Screenshot grounding data:
# # # # #

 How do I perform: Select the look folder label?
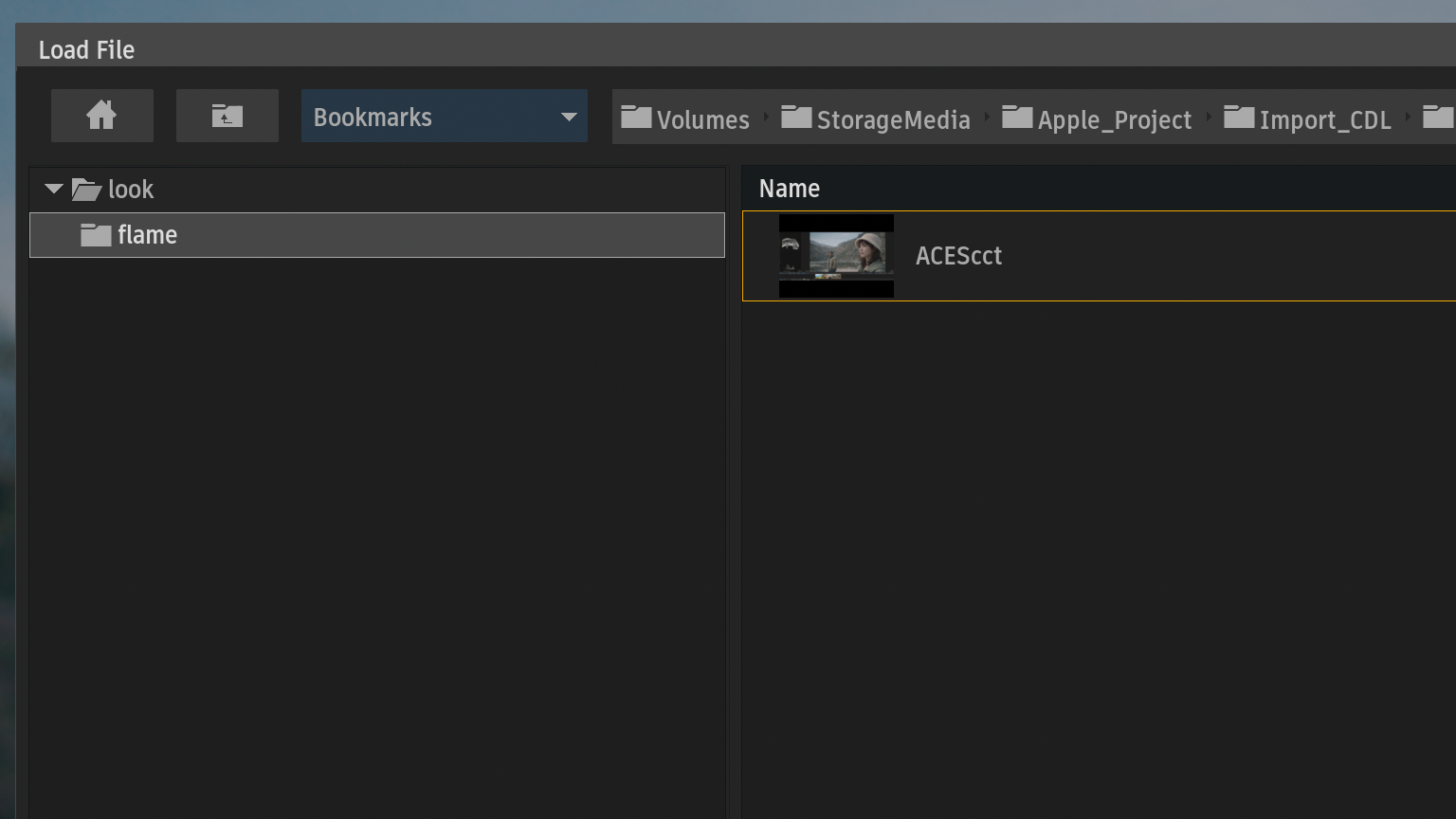(x=131, y=190)
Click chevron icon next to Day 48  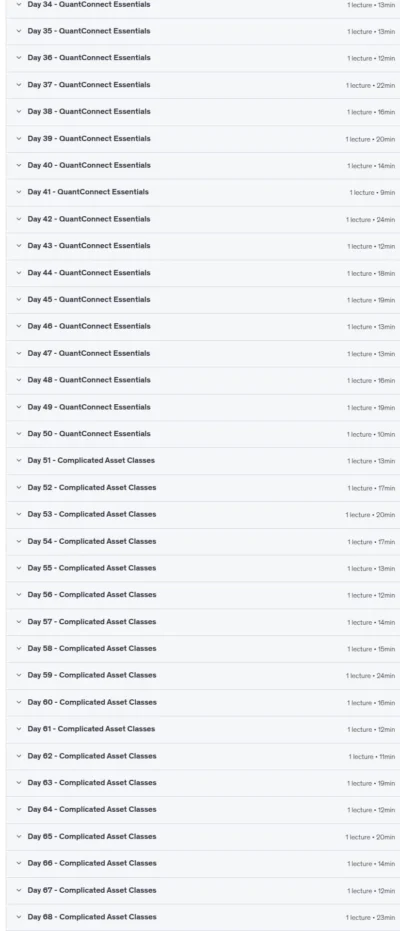[x=19, y=380]
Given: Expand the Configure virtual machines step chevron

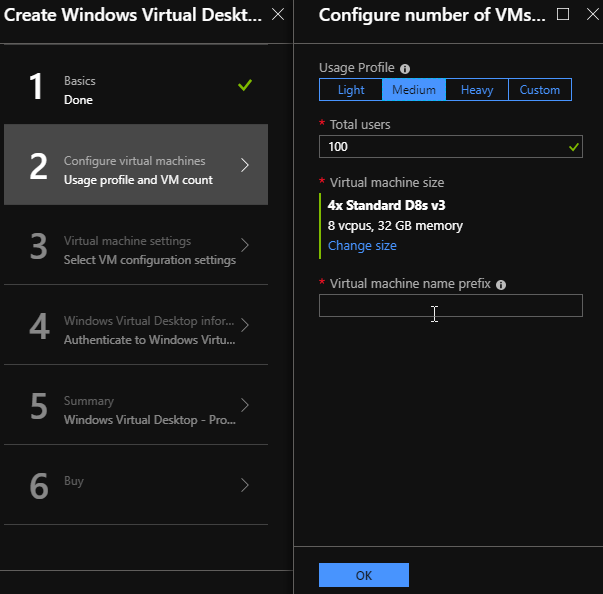Looking at the screenshot, I should click(x=245, y=165).
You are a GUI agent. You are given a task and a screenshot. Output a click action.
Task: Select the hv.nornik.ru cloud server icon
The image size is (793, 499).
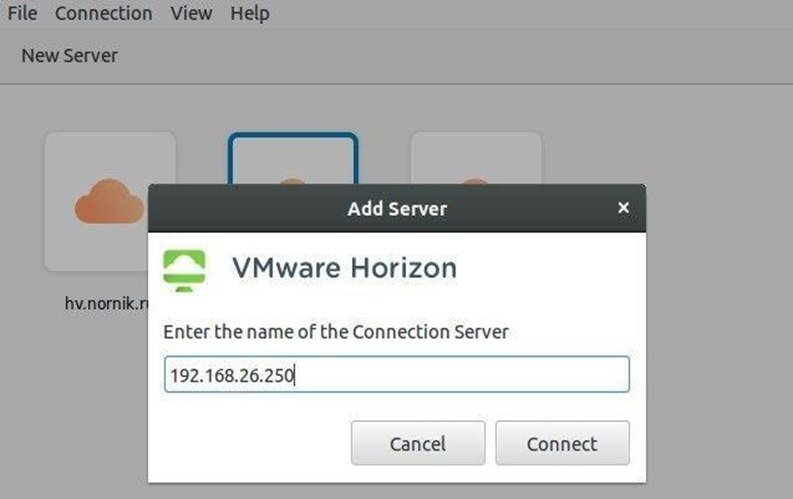[110, 200]
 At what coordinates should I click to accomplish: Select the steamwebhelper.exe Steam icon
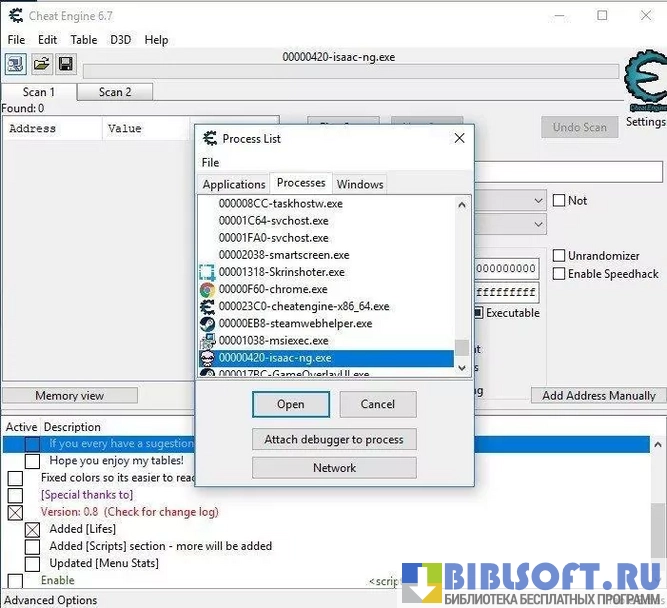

# # # # #

* _WHAT TO WORK ON_: Return exactly, with no pictures, each line from the one that contains "Task: Select the" through the end of the entries above, both ends included.

* _RESPONSE TO THIS EXERCISE_:
Task: Select the hv.nornik.ru cloud server icon
The image size is (793, 499).
[110, 200]
 At what coordinates should I click to accomplish: Select the steamwebhelper.exe Steam icon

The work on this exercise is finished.